Ruti described her research as addressing "questions of subjectivity, relationality, psychic life, desire, affect, power, agency, autonomy, creativity, oppression, social change, and contemporary ethics. ... [Her] more politically oriented scholarship examines questions of social power, oppression, and agency."

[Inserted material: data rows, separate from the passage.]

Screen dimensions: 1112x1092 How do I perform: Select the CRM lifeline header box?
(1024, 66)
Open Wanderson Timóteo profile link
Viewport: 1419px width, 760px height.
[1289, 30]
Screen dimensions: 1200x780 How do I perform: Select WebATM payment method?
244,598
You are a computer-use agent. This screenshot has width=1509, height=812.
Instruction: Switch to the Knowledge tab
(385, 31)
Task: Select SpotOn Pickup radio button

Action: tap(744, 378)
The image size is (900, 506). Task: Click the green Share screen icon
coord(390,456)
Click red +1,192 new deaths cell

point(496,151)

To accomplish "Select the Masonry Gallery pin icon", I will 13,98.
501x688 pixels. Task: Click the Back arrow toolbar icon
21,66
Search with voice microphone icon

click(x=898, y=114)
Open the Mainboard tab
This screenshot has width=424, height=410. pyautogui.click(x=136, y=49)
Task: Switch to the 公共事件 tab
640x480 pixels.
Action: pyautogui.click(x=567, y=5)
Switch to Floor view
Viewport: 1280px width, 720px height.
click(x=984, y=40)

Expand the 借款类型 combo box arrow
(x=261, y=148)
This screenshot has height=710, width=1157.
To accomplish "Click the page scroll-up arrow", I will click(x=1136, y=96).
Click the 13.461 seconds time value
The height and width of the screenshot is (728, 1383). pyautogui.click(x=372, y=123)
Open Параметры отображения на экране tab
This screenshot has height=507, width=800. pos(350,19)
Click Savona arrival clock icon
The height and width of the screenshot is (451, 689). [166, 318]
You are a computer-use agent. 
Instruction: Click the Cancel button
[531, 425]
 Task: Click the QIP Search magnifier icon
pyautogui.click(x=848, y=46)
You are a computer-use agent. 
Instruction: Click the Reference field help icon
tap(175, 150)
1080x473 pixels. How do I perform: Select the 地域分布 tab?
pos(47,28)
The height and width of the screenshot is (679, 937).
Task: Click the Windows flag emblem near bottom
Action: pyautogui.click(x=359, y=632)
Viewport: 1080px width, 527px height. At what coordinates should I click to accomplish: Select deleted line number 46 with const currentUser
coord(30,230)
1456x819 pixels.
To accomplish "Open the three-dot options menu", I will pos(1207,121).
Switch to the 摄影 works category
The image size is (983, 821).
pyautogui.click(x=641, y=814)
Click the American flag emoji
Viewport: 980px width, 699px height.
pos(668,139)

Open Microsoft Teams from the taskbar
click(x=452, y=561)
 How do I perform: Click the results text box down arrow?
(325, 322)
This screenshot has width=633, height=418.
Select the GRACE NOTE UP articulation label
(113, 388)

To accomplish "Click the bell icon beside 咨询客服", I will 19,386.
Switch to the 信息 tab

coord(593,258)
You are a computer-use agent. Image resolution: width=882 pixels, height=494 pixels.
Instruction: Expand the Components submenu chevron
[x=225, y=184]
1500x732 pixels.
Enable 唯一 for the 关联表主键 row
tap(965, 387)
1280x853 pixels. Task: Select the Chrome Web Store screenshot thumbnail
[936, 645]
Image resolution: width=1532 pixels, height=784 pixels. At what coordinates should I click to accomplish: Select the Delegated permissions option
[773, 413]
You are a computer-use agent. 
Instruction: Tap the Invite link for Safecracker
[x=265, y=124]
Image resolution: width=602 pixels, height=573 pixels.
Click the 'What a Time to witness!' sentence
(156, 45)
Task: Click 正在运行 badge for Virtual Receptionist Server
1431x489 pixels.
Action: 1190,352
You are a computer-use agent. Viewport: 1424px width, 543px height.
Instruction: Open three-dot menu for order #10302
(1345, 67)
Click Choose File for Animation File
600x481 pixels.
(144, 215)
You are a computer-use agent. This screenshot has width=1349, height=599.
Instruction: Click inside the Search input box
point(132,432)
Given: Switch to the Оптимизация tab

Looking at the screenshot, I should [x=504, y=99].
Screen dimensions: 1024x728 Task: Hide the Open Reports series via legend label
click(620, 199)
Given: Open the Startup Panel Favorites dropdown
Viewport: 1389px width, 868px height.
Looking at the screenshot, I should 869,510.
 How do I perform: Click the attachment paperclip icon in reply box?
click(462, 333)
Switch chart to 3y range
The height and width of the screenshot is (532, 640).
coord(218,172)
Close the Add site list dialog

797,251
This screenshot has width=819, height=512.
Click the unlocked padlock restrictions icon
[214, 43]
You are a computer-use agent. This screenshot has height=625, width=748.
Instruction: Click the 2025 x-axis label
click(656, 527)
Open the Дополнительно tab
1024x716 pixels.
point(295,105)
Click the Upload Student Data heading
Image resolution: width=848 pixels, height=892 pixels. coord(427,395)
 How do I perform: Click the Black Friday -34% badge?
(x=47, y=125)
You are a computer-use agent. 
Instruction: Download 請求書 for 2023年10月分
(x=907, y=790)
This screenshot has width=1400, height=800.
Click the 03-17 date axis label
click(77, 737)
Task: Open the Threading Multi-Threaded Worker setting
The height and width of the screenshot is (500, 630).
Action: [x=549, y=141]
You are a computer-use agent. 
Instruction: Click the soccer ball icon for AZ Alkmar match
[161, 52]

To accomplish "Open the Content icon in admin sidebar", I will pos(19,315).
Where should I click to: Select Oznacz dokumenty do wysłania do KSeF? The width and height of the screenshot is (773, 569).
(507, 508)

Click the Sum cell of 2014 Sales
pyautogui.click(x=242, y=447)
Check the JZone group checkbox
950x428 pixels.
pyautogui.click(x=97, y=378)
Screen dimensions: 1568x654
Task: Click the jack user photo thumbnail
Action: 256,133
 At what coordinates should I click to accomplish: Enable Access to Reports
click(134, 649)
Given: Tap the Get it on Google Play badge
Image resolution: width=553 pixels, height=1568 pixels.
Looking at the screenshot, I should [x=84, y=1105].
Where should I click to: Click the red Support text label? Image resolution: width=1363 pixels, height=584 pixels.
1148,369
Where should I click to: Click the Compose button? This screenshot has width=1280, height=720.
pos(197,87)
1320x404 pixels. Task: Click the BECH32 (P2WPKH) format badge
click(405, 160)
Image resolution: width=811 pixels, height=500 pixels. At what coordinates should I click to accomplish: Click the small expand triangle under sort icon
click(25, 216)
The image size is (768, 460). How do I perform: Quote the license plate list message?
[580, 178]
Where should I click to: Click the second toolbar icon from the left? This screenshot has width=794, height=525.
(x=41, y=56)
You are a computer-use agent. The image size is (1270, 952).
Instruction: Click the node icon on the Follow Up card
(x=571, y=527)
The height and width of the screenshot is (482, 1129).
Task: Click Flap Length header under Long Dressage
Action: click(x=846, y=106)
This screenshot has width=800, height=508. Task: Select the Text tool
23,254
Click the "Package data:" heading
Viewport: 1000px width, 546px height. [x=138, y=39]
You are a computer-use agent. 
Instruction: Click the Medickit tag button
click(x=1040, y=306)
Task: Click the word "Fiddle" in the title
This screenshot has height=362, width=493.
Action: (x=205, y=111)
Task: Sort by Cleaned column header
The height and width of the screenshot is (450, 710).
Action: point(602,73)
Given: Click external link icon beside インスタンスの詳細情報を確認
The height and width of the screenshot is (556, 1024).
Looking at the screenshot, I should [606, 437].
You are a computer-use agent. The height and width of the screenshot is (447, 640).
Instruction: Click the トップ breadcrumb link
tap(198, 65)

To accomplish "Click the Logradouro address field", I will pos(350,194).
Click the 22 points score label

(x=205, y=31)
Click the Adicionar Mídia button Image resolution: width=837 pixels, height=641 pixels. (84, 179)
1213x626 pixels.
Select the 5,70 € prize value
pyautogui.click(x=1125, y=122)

Some of Ruti's politically oriented work was motivated by her background of having grown up in poverty.

== Death ==
Ruti was diagnosed with stage four breast cancer in 2018. Initially given only a year to live, she ended up living five years after her diagnosis. She died from cancer-related complications at the hospital near her home in Mahone Bay, Nova Scotia, on June 8, 2023, at the age of 59.

== Books ==
The following are books the title subject listed on their faculty web page at the University of Toronto, as of November 2022:
- Reinventing the Soul: Posthumanist Theory and Psychic Life (New York: Other Press, 2006).
- A World of Fragile Things: Psychoanalysis and the Art of Living (Albany, NY: SUNY Press, 2009).
- The Summons of Love (New York: Columbia University Press, 2011).
- The Singularity of Being: Lacan and the Immortal Within (New York: Fordham University Press, 2012).
- The Call of Character: Living a Life Worth Living (New York: Columbia University Press, 2013).
- Between Levinas and Lacan: Self, Other, Ethics (New York: Bloomsbury Press, 2015).
- The Age of Scientific Sexism: How Evolutionary Psychology Promotes Gender Profiling and Fans the Battle of the Sexes (New York: Bloomsbury Press, 2015).
- Feminist Film Theory and "Pretty Woman" (New York: Bloomsbury Press, 2016).
- The Ethics of Opting Out: Queer Theory's Defiant Subjects (New York: Columbia University Press, 2017).
- Penis Envy and Other Bad Feelings: The Emotional Costs of Everyday Life (New York: Columbia University Press, 2018).
- Distillations: Theory, Ethics, Affect (New York: Bloomsbury, 2018).
- Critical Theory Between Klein and Lacan: A Dialogue (New York: Bloomsbury, 2019). With Amy Allen.

Other works include:
- Femininity and Bad Feelings: On Everyday Life (New York: Columbia University Press, forthcoming).
- The Case for Falling in Love: Why We Can’t Master the Madness of Love—and Why That’s the Best Part (Naperville, IL: Sourcebooks Casablanca, 2011). ISBN 9781402250804.